Er selber versagte beim ersten Mal kläglich, als er damit beginnen wollte, Gewichte zu stemmen.
Nicht mit Gewalt. Du bist stark genug, diese Gewichte anzuheben, aber zwing deinen Körper nicht dazu.“ mahnte Qhuinn ihn.
Nach einer Weile hatte Brahve zumindest bei dieser Übung den Griff raus und er spornte sich selber dazu an, immer weiter zu machen, immer mehr Gewicht nachzulegen.
Stop!“ ertönte Qhuinns Stimme. „Genug. Kraft in den Armen hast du, aber du solltest es nicht gleich so übertreiben.“
Mühsam setzte Brahve sich auf und wischte sich über seine schweissnasse Stirn. „Ich... muss ein Krieger werden. Ich muss lernen, wie man sich und andere verteidigt. Ich muss einfach! So schnell wie möglich!“ platzte es aus ihm hervor.

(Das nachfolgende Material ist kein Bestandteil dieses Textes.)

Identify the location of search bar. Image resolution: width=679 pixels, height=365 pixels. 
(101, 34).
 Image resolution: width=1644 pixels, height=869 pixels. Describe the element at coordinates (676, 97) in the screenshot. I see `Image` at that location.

Qhuinn zog eine Augenbraue leicht hoch, fragte nicht nach den Gründen, aber an seinem Gesichtsausdruck konnte Brahve erkennen, dass er ihn verstand. „Du erinnerst mich sehr an mich. Ich wollte auch immer der Beste und der Stärkste sein, damit man mich endlich mal richtig wahrnimmt.“ sagte er. „Wenn du es wirklich willst, dann wirst du ein Krieger, du hast weit mehr Potential als du selber weißt und weit mehr als alle anderen, die im Moment im Trainingsprogramm sind. Du musst nur erstens mehr an dich selber glauben und zweitens mehr Kontrolle über dich und deinen Körper haben. Ich weiß, dass es sehr ist, aber deine dunkle Seite lauert so dicht unter deiner Oberfläche, dass ich sie spüren kann.“
Es überraschte Brahve ein wenig, dass Qhuinn in ihm wie in einem offenen Buch lesen konnte, aber es bedeutete ihm viel, dass er so offen mit ihm sprach. Er stützte sein Gesicht in seine Hände und sah Qhuinn ernst an. „Wie verhalte ich mich einer Frau gegenüber, die mir... etwas... bedeutet?“ hörte er sich im nächsten Moment selber fragen.
Qhuinn lachte, sichtlich amüsiert, auf. „Und diese Frage stellst du mir? Wo das nicht gerade was ist, bei dem ich der erste Ansprechpartner bin.“ sagte er, bezog sich darauf, dass er mit Blay zusammen war. „Ich denke, wir brauchen nicht zu sagen, von wem du gerade sprichst, hm?“ wurde er dann aber gleich ein wenig ernster, konnte sich denken, dass es für jemanden wie Brahve nicht leicht war so eine Frage überhaupt zu stellen.
Na ja, du... hast eine funktionierende Beziehung. Bei euch wirkt alles so... leicht.“
Wieder lachte Qhuinn kurz auf. „Der Weg dahin war aber auch hart genug. Und schmerzhaft.“ bemerkte er. „Sei für sie da. Zeig ihr, dass du es wert bist, dass sie dir ihr Vertrauen schenkt. Und... verlier niemals die Kontrolle über sie. Die Frau die dir etwas bedeutet, ist weit mehr als einfach nur ein Betthäschen, mit dem du spielen kannst.“
Über die Worte von Qhuinn dachte Brahve noch nach als er später bereits wieder in seinem Zimmer war.